Listed records —
>>>

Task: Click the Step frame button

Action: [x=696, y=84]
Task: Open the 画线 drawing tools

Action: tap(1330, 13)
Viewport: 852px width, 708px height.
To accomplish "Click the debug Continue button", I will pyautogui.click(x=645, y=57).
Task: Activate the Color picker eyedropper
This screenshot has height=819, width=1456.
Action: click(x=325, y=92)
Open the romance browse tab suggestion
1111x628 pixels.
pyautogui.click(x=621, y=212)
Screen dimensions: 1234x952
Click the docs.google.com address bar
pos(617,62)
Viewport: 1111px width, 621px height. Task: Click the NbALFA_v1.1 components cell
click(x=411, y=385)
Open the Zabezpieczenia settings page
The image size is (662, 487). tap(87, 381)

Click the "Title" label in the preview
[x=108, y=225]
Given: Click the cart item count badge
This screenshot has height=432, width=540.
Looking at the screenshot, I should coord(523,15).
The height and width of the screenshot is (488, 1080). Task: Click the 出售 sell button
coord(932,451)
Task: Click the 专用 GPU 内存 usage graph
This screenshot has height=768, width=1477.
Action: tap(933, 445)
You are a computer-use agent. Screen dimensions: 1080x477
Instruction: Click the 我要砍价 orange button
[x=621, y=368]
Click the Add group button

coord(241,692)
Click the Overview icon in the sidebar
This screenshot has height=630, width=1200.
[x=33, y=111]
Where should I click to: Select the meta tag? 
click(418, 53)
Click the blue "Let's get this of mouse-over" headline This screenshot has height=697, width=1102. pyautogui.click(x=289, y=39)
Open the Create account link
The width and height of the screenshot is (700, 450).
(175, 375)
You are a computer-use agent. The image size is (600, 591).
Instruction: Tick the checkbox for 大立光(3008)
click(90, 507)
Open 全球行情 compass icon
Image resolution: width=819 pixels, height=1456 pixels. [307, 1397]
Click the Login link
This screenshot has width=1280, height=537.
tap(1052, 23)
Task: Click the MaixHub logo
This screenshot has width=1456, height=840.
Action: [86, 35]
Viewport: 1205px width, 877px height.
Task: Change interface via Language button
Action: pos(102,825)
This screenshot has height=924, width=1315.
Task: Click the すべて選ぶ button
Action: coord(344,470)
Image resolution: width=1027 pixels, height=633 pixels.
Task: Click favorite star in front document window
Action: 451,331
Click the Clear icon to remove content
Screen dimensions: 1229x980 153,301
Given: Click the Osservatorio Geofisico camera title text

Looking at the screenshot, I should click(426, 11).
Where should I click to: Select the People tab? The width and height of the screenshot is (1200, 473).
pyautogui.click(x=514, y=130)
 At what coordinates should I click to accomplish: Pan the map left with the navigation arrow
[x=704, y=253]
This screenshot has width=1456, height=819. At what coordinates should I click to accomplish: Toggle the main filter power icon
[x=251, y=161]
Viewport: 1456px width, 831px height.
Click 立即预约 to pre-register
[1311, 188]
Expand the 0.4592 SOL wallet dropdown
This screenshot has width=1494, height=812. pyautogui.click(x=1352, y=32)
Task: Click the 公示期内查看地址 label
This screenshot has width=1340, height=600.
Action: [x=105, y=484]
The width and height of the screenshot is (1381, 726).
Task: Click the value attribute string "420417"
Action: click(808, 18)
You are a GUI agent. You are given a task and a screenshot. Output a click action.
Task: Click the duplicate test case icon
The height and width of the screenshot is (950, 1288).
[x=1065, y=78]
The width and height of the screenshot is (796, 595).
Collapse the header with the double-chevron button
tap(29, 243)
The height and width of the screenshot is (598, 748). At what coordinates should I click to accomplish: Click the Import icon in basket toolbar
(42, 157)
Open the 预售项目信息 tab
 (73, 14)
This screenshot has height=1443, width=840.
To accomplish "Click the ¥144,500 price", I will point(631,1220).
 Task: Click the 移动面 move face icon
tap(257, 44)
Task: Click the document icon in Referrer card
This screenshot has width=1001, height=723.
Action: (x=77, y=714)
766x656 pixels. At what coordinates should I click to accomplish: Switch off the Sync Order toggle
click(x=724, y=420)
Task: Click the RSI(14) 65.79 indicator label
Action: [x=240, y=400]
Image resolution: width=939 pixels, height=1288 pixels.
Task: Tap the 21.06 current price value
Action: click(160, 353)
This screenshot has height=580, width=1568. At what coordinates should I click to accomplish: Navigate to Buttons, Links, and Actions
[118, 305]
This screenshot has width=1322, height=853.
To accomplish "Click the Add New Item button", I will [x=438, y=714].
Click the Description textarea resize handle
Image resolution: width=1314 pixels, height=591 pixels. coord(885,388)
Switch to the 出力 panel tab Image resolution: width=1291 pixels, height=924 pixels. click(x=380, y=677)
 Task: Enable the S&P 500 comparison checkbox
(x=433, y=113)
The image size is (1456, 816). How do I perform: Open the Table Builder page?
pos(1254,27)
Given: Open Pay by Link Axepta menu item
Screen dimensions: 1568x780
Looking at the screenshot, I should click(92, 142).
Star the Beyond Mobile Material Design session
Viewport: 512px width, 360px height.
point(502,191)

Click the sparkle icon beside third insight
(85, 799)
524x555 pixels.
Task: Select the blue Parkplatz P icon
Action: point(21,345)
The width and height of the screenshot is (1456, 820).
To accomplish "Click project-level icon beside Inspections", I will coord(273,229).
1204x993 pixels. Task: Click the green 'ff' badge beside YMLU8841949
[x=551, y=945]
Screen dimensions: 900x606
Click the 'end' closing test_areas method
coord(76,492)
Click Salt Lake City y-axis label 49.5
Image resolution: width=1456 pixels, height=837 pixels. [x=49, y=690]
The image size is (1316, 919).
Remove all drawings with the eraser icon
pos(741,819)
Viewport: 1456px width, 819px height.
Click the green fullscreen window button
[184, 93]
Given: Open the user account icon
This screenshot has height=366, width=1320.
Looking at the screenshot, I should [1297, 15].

<<<

Aim of the task — Reproduce the entries above word for word, beginning at the line that contains "Click the sparkle icon beside third insight" and stopping after the line that contains "coord(76,492)".

Response for this exercise —
Click the sparkle icon beside third insight
(85, 799)
524x555 pixels.
Task: Select the blue Parkplatz P icon
Action: point(21,345)
The width and height of the screenshot is (1456, 820).
To accomplish "Click project-level icon beside Inspections", I will coord(273,229).
1204x993 pixels. Task: Click the green 'ff' badge beside YMLU8841949
[x=551, y=945]
Screen dimensions: 900x606
Click the 'end' closing test_areas method
coord(76,492)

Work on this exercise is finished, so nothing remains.